Harmonisation des fonctionnements

Il est notamment proposé que toutes ces structures mettent à plat leurs objectifs et leurs moyens dans une convention qui devra, dans un second temps, être déclinée en projet d’établissement. « Nous espérons qu’elles deviennent ainsi encore plus compétentes et efficaces », explique Thierry Cornaille, porte-parole du gouvernement, « cela nous permettrait également d’exercer un meilleur contrôle sur leur fonctionnement ». Parallèlement, les différentes durées des mandats de leurs conseils d’administration seraient toutes ramenées à cinq ans. Les directeurs, quant à eux, seraient en poste pour trois ans renouvelables, afin d’inciter ces hauts fonctionnaires à davantage de mobilité.

Sous tutelle du gouvernement

Bien qu’autonomes, les établissements publics calédoniens sont tous placés sous la tutelle du gouvernement, qui assure une partie de leur gestion. Celui-ci est notamment représenté au sein de leurs conseils d’administration, dont il contrôle les décisions d’ordres financier et budgétaire.
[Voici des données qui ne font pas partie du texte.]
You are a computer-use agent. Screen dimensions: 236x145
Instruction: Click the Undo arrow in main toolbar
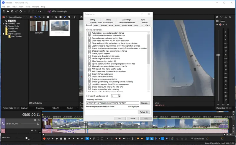pyautogui.click(x=37, y=11)
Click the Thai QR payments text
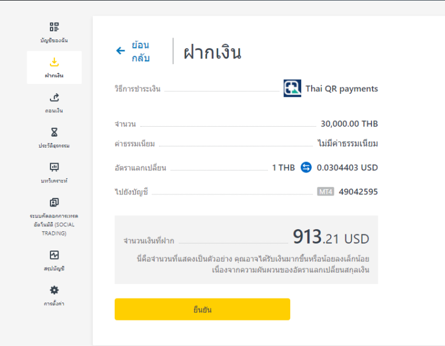The width and height of the screenshot is (445, 346). (342, 89)
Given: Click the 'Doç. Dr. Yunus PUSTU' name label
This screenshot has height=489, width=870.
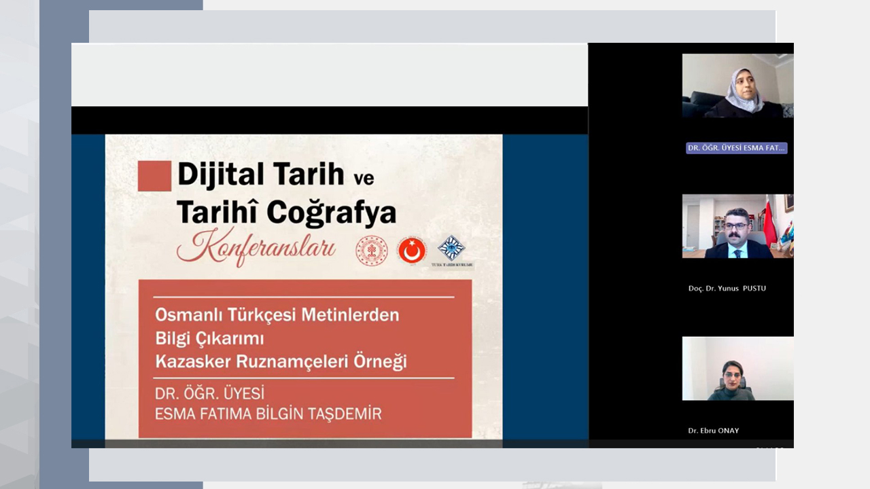Looking at the screenshot, I should tap(727, 288).
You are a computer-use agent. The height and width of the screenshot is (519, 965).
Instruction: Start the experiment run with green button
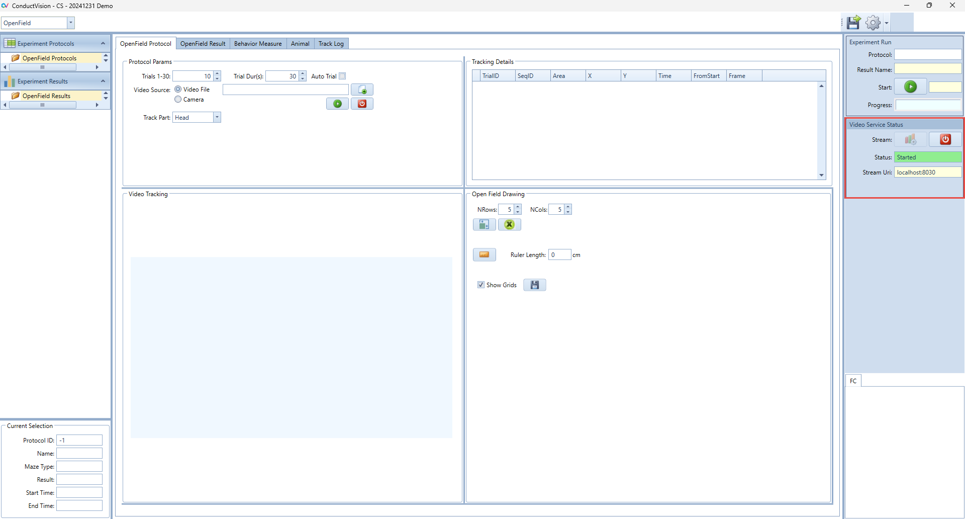coord(910,87)
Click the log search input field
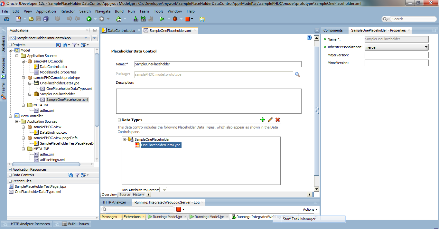Screen dimensions: 439x229 [138, 209]
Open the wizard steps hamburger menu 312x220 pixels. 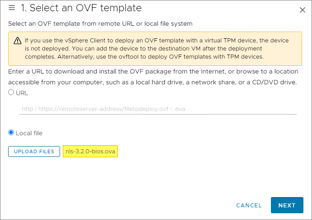pos(12,8)
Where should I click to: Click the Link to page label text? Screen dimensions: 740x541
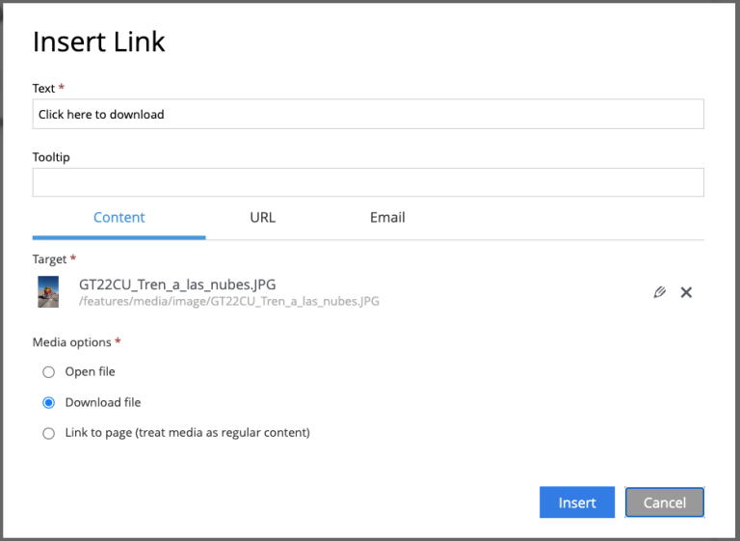pos(187,433)
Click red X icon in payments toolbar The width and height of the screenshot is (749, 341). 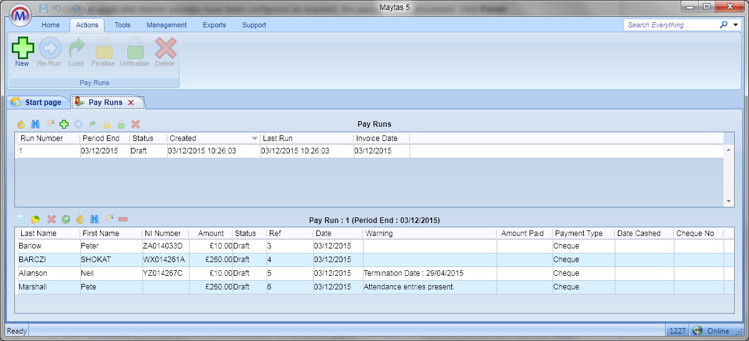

Il intervient aussi dans le pilotage et le suivi de leurs objectifs.

Ce projet de délibération a fait l’objet d’un arrêté du gouvernement le 19 avril 2016 et devrait être voté par le Congrès de la Nouvelle-Calédonie avant la fin de l’année.

Les établissements concernés par cet arrêté

L’agence pour la desserte aérienne de la Nouvelle-Calédonie (ADANC), l’agence de développement de la culture kanak (ADCK), l’académie des langues kanak (ALK), l’agence pour la prévention et l’indemnisation des calamités agricoles ou naturelles (APICAN), l’agence sanitaire et sociale de la Nouvelle-Calédonie (ASSNC), la bibliothèque Bernheim, la caisse locale de retraites (CLR), le centre de documentation pédagogique de Nouvelle-Calédonie (CDP-NC), le conservatoire de musique et de danse de Nouvelle-Calédonie (CMD-NC), le centre de rencontres et d’échanges internationaux du Pacifique (CREIPAC), l’école des métiers de la mer (EMM), l’établissement de régulation des prix agricoles (ERPA), l’établissement territorial de formation professionnelle des adultes (ETFPA), le Fonds Nickel, l’institut pour le développement des compétences en Nouvelle-Calédonie (IDCNC), l’institut de formation à l’administration publique (IFAP), l’institut de formation des maîtres de Nouvelle-Calédonie (IFMNC), l’institut de formation des professions sanitaires et sociales (IFPSS), l’institut territorial de la statistique et des études économiques (ITSEE), l’office de commercialisation et d’entreposage frigorifique (OCEF), l’office des postes et télécommunications de Nouvelle-Calédonie (OPT-NC) et le port autonome de la Nouvelle-Calédonie (PANC).